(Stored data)
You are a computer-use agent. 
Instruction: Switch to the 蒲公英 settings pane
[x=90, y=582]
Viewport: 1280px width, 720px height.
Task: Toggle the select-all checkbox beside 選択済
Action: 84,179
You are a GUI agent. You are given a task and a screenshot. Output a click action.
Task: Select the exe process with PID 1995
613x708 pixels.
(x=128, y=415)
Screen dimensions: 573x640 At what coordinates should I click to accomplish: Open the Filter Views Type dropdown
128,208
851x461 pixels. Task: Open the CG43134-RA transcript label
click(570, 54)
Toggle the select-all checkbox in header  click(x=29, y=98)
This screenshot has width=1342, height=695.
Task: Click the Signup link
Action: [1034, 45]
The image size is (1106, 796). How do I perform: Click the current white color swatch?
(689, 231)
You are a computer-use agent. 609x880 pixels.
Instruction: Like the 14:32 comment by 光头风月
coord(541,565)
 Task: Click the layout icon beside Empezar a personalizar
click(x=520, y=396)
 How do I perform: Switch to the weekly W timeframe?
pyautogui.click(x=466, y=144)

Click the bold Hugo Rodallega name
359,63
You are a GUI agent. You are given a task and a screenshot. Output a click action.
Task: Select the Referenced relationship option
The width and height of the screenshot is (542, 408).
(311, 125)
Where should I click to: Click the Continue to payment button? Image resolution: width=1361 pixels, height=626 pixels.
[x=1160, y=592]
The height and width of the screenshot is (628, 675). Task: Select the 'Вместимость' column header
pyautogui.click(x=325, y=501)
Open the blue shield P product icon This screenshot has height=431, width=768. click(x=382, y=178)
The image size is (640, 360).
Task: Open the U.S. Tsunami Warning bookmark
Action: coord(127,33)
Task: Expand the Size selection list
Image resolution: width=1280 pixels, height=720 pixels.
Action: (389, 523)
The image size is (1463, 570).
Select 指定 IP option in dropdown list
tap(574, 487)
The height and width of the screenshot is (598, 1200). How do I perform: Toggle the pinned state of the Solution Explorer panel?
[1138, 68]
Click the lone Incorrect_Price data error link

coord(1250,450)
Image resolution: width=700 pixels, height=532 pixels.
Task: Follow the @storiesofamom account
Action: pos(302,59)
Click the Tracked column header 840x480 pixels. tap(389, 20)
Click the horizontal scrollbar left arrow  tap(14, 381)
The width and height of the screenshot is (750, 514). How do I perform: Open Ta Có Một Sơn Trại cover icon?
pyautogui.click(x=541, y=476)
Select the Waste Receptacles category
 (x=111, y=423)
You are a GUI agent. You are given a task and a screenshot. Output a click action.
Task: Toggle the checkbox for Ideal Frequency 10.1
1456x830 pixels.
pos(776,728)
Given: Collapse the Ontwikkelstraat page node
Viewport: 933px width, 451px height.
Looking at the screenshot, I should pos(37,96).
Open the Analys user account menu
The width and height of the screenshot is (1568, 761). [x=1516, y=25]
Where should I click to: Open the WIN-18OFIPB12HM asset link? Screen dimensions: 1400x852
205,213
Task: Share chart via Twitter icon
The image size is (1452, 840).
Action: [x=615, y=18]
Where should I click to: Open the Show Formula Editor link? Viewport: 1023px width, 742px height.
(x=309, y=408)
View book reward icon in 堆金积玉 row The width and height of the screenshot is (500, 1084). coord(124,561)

**Exercise instructions**
Please write out, exactly as they appear, the lines from the line containing "Task: Toggle the checkbox" through the last line of the records above, both included.

**Answer section**
Task: Toggle the checkbox for Ideal Frequency 10.1
1456x830 pixels.
pos(776,728)
Given: Collapse the Ontwikkelstraat page node
Viewport: 933px width, 451px height.
Looking at the screenshot, I should pos(37,96).
Open the Analys user account menu
The width and height of the screenshot is (1568, 761). [x=1516, y=25]
Where should I click to: Open the WIN-18OFIPB12HM asset link? Screen dimensions: 1400x852
205,213
Task: Share chart via Twitter icon
The image size is (1452, 840).
Action: [x=615, y=18]
Where should I click to: Open the Show Formula Editor link? Viewport: 1023px width, 742px height.
(x=309, y=408)
View book reward icon in 堆金积玉 row The width and height of the screenshot is (500, 1084). coord(124,561)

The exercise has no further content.